## Task data:
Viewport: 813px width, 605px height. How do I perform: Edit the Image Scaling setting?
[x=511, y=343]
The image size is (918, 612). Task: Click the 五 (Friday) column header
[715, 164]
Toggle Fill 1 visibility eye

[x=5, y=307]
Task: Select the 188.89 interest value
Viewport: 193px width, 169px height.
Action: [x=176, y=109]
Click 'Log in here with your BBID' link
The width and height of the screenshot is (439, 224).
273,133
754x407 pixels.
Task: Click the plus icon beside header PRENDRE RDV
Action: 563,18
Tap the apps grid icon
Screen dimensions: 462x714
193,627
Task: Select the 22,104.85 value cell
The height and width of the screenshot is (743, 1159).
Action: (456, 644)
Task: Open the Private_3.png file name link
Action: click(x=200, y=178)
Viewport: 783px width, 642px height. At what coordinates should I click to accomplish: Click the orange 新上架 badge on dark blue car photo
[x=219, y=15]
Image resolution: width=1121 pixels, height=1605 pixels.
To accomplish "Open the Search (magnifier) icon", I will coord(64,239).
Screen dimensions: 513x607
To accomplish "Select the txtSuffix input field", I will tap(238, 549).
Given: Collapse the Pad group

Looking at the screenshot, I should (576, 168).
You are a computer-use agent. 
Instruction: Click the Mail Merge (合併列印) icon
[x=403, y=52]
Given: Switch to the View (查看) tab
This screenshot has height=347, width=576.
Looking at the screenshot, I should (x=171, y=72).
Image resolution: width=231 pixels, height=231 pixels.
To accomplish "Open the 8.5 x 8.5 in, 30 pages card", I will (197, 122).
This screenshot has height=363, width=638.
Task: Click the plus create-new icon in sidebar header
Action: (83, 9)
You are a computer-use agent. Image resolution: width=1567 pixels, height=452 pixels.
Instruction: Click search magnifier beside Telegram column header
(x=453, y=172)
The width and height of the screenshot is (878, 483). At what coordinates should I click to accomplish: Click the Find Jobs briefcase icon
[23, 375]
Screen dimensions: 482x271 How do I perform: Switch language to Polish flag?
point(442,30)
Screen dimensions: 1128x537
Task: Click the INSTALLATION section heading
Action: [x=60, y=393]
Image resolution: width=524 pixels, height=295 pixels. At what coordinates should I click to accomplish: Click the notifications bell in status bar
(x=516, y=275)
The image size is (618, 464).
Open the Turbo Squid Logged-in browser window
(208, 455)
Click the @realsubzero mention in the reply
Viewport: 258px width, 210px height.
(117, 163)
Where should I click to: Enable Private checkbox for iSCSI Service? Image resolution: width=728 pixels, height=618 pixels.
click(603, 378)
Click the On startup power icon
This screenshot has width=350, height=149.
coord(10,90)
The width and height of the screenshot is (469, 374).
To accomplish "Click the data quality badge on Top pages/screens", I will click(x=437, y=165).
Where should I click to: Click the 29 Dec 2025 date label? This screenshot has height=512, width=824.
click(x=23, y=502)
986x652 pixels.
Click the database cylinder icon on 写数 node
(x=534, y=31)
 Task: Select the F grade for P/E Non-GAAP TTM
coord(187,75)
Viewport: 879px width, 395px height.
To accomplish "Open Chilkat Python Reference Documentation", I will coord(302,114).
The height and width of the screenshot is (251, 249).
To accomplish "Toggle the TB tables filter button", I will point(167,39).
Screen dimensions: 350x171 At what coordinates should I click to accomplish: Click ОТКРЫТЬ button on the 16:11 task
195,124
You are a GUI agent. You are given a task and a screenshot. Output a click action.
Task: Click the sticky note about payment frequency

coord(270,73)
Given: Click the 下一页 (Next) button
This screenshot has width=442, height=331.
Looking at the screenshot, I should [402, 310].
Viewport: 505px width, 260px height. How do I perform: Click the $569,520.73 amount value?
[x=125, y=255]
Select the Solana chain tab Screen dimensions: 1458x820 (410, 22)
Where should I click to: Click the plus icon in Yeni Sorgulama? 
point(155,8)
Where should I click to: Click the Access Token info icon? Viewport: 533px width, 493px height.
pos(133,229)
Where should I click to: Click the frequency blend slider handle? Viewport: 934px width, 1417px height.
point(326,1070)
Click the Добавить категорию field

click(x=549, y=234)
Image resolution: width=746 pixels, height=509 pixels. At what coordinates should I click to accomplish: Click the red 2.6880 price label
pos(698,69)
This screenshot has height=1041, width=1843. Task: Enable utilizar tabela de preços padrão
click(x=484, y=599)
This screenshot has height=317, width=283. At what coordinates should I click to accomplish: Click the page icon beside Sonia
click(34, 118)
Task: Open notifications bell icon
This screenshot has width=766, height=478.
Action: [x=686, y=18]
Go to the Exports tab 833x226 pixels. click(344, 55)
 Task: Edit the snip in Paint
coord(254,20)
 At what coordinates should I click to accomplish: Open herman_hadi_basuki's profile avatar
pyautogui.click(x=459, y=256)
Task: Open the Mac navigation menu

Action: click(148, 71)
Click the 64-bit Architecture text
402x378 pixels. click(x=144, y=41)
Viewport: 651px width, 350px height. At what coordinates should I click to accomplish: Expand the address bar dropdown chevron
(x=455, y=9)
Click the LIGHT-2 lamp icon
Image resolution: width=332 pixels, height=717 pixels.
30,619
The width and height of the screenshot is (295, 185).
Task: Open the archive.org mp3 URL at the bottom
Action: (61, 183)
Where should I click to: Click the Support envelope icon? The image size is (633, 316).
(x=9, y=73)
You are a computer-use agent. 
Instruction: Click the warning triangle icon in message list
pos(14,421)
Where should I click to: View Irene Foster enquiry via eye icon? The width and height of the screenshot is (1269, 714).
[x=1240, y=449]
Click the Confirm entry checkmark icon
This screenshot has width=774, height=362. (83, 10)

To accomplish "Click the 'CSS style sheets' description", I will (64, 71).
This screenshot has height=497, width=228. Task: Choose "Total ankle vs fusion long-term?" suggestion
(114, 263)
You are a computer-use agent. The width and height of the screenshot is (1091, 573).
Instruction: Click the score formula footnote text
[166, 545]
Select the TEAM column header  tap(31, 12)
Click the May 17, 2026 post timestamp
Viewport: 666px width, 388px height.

## Your objective:
Your reply should hold every line from the data that contains "agent", copied in full.

## Completed task:
You are a computer-use agent. 
You are a computer-use agent. Image resolution: width=1567 pixels, height=452 pixels.
You are a GUI agent. You are given a task and a screenshot. Output a click action.
You are a computer-use agent. 
You are a computer-use agent. The width and height of the screenshot is (1091, 573).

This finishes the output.